JOGJA — Dema Fak Hukum Universitas Cokroaminoto Yogyakarta (UCY), menggelar acara Dialog Publik “Analisis Ketahanan Maritim dan Gejolak Geo Politik Dunia” bertempat di kampus setempat, Jalan Mentri Supeno Gambiran Umbulharjo Yogyakarta, Jumat (17/01/2020) sore.
Diikuti puluhan peserta, dialog ini membahas berbagai persoalan terkait dunia kemaritiman Indonesia, dengan menghadirkan narasumber diantaranya Pakar Ideologi Dunia dan Penulis Buku, Nur Sayyid Santoso Kristeya MA, Dewan Pengarah Menoreh Research Syaifudin S Hum, Akademisi dan Dosen Universitas Cokroaminoto Yogyakarta Dr Agus Pandoman SH MKn.
Dalam doalog itu Ahli hukum ikan yang juga akademisi Universitas Cokroaminoto Yogyakarta (UCY) Dr Agus Pandoman SH MKn, mengakui lemahnya pemahaman masyarakat Indonesia terkait persoalan kelautan. Hal itu disebabkan karena Indonesia tidak banyak memiliki ahli hukum ikan maupun ahli hukum air.
“Selama ini kita lemah soal wawasan tentang kelautan. Karena tidak ada ahli hukum ikan dan ahli hukum air. Yang ada hanya ahli hukum kelautan dan ahli hukum internasional,” ujarnya.

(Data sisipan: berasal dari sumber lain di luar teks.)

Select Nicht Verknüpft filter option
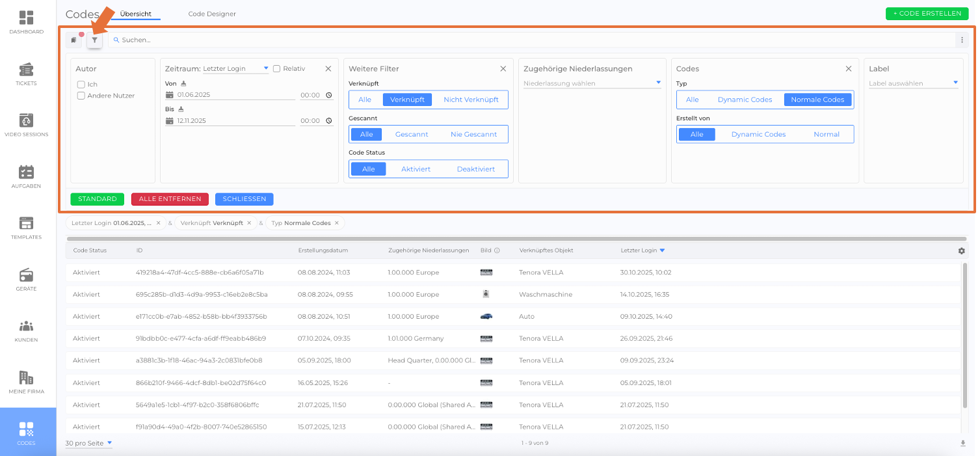coord(471,100)
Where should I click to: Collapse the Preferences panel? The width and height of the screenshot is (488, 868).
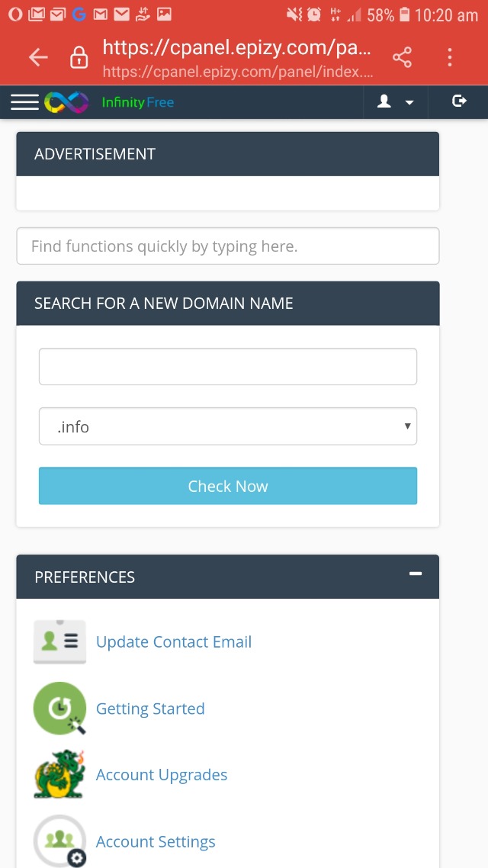tap(416, 574)
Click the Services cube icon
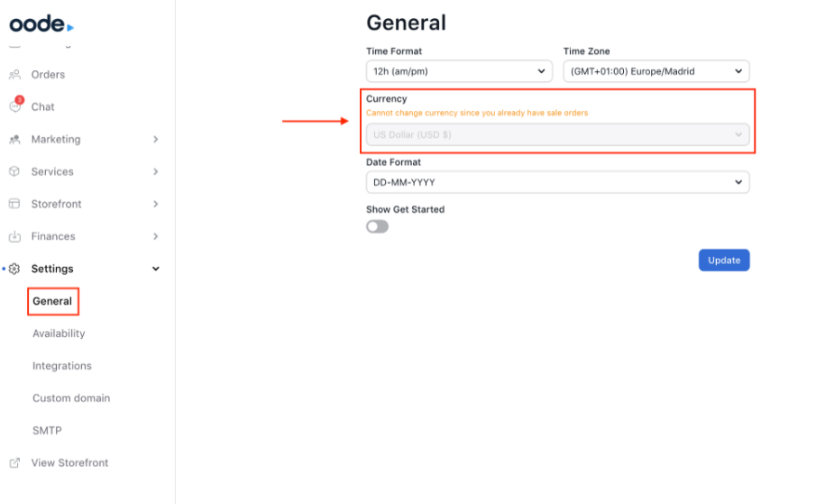The height and width of the screenshot is (504, 816). [14, 171]
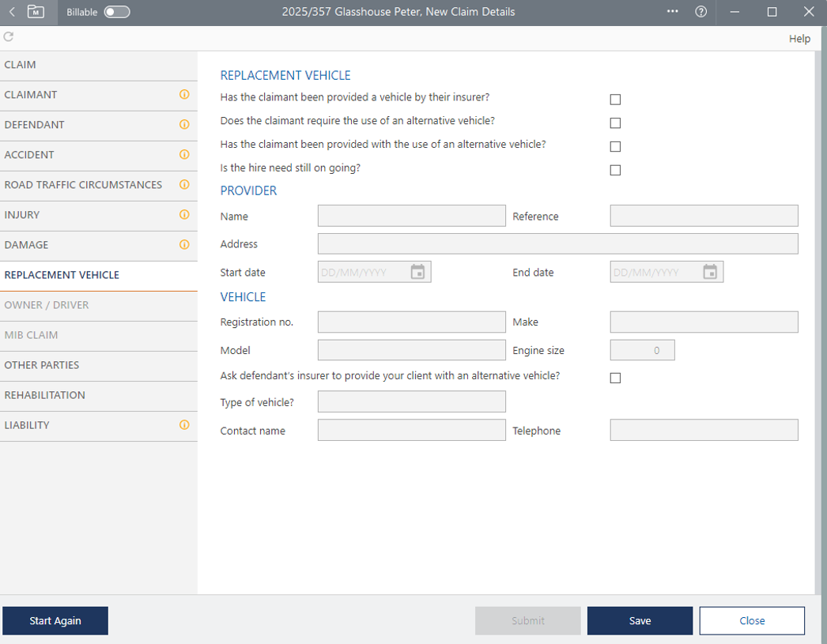
Task: Enable ask defendant's insurer for alternative vehicle
Action: (x=615, y=378)
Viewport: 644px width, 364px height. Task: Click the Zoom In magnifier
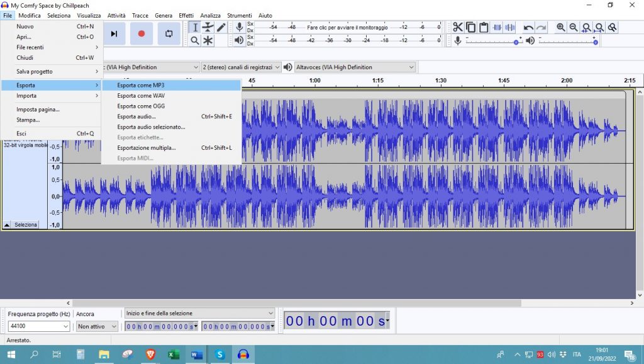(560, 27)
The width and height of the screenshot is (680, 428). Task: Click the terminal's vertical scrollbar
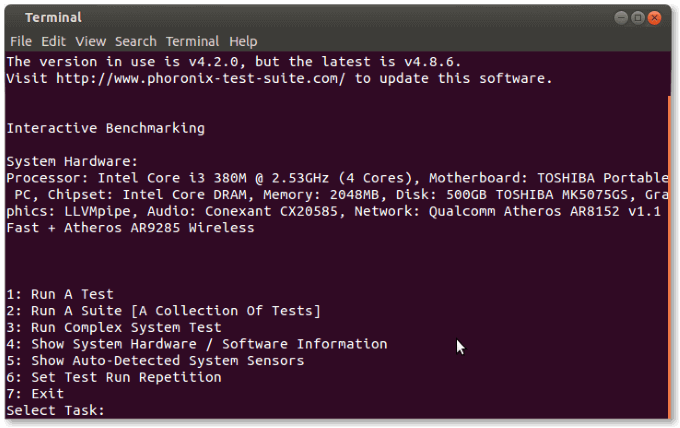[669, 250]
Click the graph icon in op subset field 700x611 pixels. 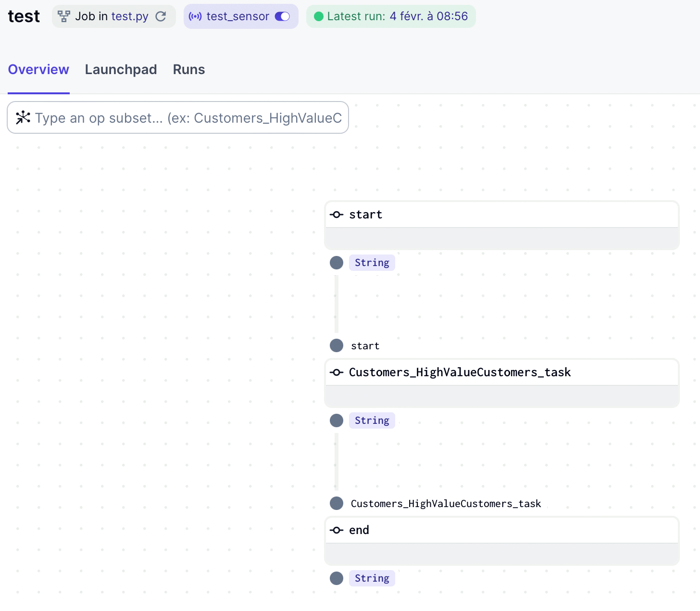[23, 117]
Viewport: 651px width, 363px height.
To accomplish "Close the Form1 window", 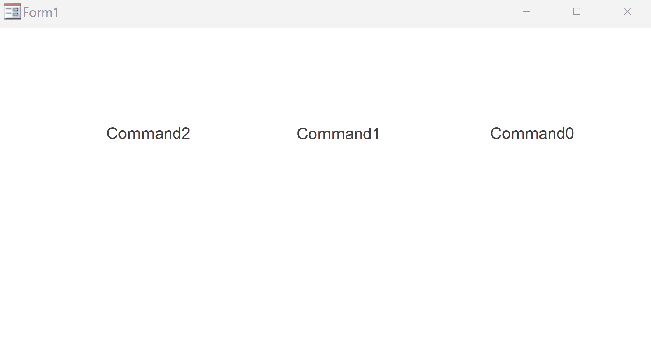I will point(627,12).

Padahal menurut Agus para ahli hukum ikan dan ahli hukum air sangat diperlukan untuk mengetahui seluk beluk persoalan terkait penangkapan ikan, ilegal fishing, hingga sangsi dan sistem peradilan terhadap persoalan tersebut. Terlebih Indonesia merupakan salah satu negara dengan wilayah kelautan yang paling luas di dunia.
“Ini merupakan sumber daya agraria hayati. Haris kita dorong. Hukum ikan dan hukum air beda dengan hukum laut atau hukumperairan. Sehingga para mahasiswa harus kita dorong agar memiliki wawasan terkait hal semacam ini,” ungkapnya.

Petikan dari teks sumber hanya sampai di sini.